(Records drawn from a dataset)
************

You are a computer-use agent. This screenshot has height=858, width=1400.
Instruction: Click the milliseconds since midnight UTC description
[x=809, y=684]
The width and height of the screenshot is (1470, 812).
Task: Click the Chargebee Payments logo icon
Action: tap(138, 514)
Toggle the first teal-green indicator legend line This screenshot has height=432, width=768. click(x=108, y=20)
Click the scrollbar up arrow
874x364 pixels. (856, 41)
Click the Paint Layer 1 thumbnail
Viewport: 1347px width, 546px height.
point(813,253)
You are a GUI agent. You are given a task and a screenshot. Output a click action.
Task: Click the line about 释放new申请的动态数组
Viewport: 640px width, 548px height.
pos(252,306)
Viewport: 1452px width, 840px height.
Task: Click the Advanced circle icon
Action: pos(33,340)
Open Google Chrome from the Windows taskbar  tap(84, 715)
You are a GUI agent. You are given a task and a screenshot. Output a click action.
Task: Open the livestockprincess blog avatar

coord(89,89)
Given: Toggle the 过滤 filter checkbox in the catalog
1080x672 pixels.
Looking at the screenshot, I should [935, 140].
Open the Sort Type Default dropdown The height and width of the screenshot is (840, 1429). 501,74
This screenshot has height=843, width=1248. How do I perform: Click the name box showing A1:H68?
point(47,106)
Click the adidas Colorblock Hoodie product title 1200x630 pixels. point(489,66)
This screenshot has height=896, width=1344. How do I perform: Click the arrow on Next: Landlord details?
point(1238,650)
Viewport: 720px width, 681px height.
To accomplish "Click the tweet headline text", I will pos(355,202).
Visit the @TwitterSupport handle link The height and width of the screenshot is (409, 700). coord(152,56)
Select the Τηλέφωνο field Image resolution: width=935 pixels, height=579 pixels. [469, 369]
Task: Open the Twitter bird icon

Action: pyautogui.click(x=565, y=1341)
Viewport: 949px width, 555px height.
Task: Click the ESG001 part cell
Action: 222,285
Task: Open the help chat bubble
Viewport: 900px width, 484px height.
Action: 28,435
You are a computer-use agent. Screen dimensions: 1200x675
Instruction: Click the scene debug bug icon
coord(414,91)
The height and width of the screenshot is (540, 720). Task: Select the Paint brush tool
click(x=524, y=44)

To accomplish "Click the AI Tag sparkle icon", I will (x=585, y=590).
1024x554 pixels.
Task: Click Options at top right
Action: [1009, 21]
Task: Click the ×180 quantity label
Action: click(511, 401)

************

Task item: Retype the data. Every line must match the original exactly.

Solution for this exercise:
You are a computer-use agent. This screenshot has height=858, width=1400.
Instruction: Click the milliseconds since midnight UTC description
[x=809, y=684]
The width and height of the screenshot is (1470, 812).
Task: Click the Chargebee Payments logo icon
Action: tap(138, 514)
Toggle the first teal-green indicator legend line This screenshot has height=432, width=768. click(x=108, y=20)
Click the scrollbar up arrow
874x364 pixels. (856, 41)
Click the Paint Layer 1 thumbnail
Viewport: 1347px width, 546px height.
point(813,253)
You are a GUI agent. You are given a task and a screenshot. Output a click action.
Task: Click the line about 释放new申请的动态数组
Viewport: 640px width, 548px height.
pos(252,306)
Viewport: 1452px width, 840px height.
Task: Click the Advanced circle icon
Action: pos(33,340)
Open Google Chrome from the Windows taskbar  tap(84, 715)
You are a GUI agent. You are given a task and a screenshot. Output a click action.
Task: Open the livestockprincess blog avatar

coord(89,89)
Given: Toggle the 过滤 filter checkbox in the catalog
1080x672 pixels.
Looking at the screenshot, I should [935, 140].
Open the Sort Type Default dropdown The height and width of the screenshot is (840, 1429). 501,74
This screenshot has height=843, width=1248. How do I perform: Click the name box showing A1:H68?
point(47,106)
Click the adidas Colorblock Hoodie product title 1200x630 pixels. point(489,66)
This screenshot has height=896, width=1344. How do I perform: Click the arrow on Next: Landlord details?
point(1238,650)
Viewport: 720px width, 681px height.
To accomplish "Click the tweet headline text", I will pos(355,202).
Visit the @TwitterSupport handle link The height and width of the screenshot is (409, 700). coord(152,56)
Select the Τηλέφωνο field Image resolution: width=935 pixels, height=579 pixels. [469, 369]
Task: Open the Twitter bird icon

Action: pyautogui.click(x=565, y=1341)
Viewport: 949px width, 555px height.
Task: Click the ESG001 part cell
Action: 222,285
Task: Open the help chat bubble
Viewport: 900px width, 484px height.
Action: 28,435
You are a computer-use agent. Screen dimensions: 1200x675
Instruction: Click the scene debug bug icon
coord(414,91)
The height and width of the screenshot is (540, 720). Task: Select the Paint brush tool
click(x=524, y=44)

To accomplish "Click the AI Tag sparkle icon", I will (x=585, y=590).
1024x554 pixels.
Task: Click Options at top right
Action: [1009, 21]
Task: Click the ×180 quantity label
Action: click(511, 401)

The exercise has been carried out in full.